O ato de chorar é reconhecer que tudo aqui nessa existência é aprendizado, e que estamos aqui de férias, e logo retornaremos para casa. E quando nos deparamos com essa verdade, choramos, porque entendemos o profundo
ensinamento da vida, de que Deus está nos esperando, não importa o que tenhamos feito,
porque sempre teremos oportunidade de nos redimir. Mas não a remissão cristã punitiva,
coercitiva, castradora. E sim, a remissão que liberta do grilhões emocionais e mentais que
nos limitam. Portanto, para a espiritualidade, chorar é se desvencilhar de tudo aquilo que não é você de verdade. É ir de encontro a si mesmo. É o passaporte para seguir a si mesmo. Logo, entenda-se aqui, quando uso palavra “espiritualidade”, novamente não estou direcionando meu olhar para a premissa cristã, que vai na contra mão do pressuposto libertário,
revolucionário, subversivo. E eu, cigana que sou, parte de um povo renegado e
marginalizado pelo próprio cristianismo e pelas próprias instituições religiosas, afirmo que
chorar é um prática de resistência que não abre mão da verdade da alma.
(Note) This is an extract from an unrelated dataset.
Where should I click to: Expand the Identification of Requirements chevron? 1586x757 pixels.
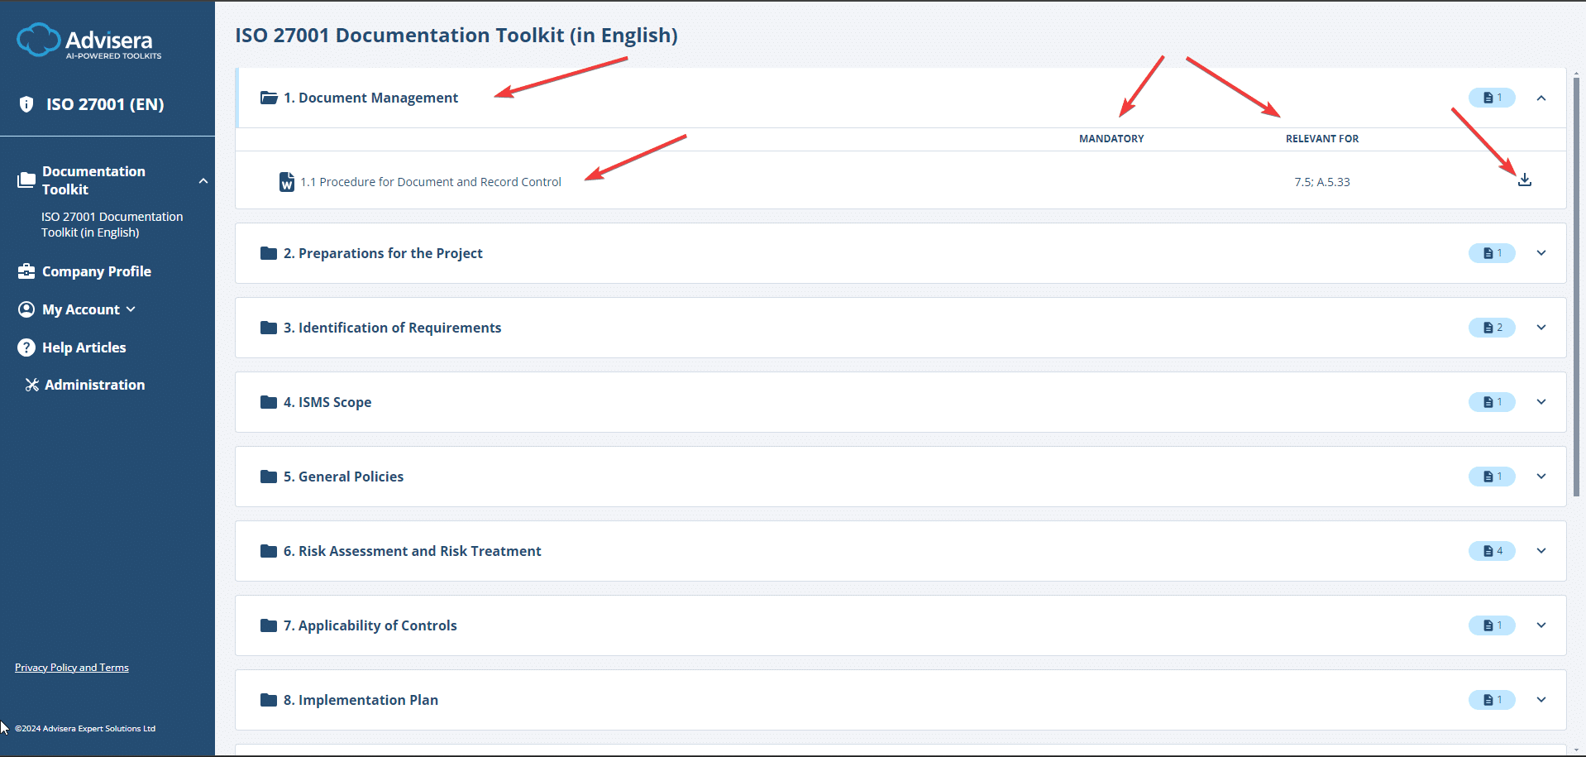click(x=1541, y=328)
E isso é o que o cristianismo menos quer: pessoas livres que não seguem seus preceitos castradores e coercitivos. Enfim, minha querida, para terminar nosso bate papo de hoje,
quero te dizer, de todo o meu coração que, se você tiver vontade de chorar, chore! Chore
muito, e não se reprima, não se julgue, não se puna. Ao contrário, se acolha, vá até um
espelho e olhe nos seus olhos e nesse instante você verá os mesmos olhos daquela menina,
daquela criança sonhadora e alegre. Porque nossos olhos não mudam, passe o tempo que
passar. Pois, se tem duas coisas não mentem são os olhos e a energia das pessoas. E por aqui encerro a coluna de hoje, com um sentimento de gratidão e missão cumprida. Feliz! Muito feliz!
Te espero na semana que vem.
Um afago.
Cigana Carmem.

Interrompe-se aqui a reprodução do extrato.